*WORK REQUIRED*. From the line containing "This screenshot has width=2420, height=1512." onward, every line of the entries is to be set down exactly, the last line included.

*SOURCE MATERIAL*.
——————————

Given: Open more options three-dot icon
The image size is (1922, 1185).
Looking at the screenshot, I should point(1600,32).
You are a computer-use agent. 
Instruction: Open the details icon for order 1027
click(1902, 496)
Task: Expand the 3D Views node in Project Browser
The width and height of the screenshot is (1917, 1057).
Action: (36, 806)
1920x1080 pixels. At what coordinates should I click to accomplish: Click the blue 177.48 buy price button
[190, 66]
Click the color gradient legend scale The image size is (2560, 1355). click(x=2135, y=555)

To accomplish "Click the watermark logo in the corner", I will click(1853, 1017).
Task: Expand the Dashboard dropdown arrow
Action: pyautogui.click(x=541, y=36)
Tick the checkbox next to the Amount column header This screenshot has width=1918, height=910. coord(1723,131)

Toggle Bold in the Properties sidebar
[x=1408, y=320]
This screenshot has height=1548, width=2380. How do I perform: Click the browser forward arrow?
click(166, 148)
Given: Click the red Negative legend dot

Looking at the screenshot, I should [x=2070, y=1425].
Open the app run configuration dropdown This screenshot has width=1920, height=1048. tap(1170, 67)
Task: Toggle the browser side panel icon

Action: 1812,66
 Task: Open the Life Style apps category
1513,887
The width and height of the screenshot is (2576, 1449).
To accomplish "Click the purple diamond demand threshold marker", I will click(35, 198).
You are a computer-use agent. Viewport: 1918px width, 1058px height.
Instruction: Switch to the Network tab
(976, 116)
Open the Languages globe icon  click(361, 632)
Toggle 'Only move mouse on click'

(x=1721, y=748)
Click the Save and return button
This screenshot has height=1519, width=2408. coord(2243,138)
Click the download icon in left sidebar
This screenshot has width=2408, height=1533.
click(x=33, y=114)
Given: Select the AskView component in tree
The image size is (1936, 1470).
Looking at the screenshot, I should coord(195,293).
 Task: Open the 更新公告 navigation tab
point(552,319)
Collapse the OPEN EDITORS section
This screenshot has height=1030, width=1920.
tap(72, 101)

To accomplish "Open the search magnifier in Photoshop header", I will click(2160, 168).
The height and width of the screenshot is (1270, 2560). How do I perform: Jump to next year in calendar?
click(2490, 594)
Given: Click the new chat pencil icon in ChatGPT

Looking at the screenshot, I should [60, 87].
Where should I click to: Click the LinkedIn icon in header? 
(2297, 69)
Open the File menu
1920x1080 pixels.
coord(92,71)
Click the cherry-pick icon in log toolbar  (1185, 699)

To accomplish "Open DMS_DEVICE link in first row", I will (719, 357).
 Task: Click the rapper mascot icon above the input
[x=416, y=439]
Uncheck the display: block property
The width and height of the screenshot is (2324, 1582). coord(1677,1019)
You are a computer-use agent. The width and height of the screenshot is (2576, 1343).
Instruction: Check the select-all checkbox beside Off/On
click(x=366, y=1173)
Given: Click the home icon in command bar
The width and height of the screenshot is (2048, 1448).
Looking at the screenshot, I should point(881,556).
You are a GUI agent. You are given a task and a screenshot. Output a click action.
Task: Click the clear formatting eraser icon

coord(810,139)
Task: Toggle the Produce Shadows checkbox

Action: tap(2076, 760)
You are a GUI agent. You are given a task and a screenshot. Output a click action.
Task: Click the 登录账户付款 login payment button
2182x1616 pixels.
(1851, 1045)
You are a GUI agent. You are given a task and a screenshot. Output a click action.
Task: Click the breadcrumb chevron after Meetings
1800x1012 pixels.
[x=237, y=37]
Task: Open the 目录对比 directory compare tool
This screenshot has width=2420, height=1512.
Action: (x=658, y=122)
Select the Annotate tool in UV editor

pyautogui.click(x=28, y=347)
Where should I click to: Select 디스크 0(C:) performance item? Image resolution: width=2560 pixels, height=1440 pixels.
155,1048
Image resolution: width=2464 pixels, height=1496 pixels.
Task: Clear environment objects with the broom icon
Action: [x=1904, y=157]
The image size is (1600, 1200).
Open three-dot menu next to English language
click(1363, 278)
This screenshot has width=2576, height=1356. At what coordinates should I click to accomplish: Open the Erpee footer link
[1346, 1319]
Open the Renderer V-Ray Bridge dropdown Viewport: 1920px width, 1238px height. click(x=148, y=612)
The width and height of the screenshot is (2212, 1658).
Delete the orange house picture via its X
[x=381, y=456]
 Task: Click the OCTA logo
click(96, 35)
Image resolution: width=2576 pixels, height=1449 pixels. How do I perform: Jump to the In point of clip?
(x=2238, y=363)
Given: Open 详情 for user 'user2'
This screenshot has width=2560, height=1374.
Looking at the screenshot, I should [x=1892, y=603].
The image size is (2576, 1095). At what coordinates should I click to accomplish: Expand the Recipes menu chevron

——————————

*ANSWER FOR THE TASK*.
This screenshot has width=2420, height=1512.
Action: (x=658, y=122)
Select the Annotate tool in UV editor

pyautogui.click(x=28, y=347)
Where should I click to: Select 디스크 0(C:) performance item? Image resolution: width=2560 pixels, height=1440 pixels.
155,1048
Image resolution: width=2464 pixels, height=1496 pixels.
Task: Clear environment objects with the broom icon
Action: [x=1904, y=157]
The image size is (1600, 1200).
Open three-dot menu next to English language
click(1363, 278)
This screenshot has width=2576, height=1356. At what coordinates should I click to accomplish: Open the Erpee footer link
[1346, 1319]
Open the Renderer V-Ray Bridge dropdown Viewport: 1920px width, 1238px height. click(x=148, y=612)
The width and height of the screenshot is (2212, 1658).
Delete the orange house picture via its X
[x=381, y=456]
 Task: Click the OCTA logo
click(96, 35)
Image resolution: width=2576 pixels, height=1449 pixels. How do I perform: Jump to the In point of clip?
(x=2238, y=363)
Given: Open 详情 for user 'user2'
This screenshot has width=2560, height=1374.
Looking at the screenshot, I should [x=1892, y=603].
The image size is (2576, 1095). At what coordinates should I click to accomplish: Expand the Recipes menu chevron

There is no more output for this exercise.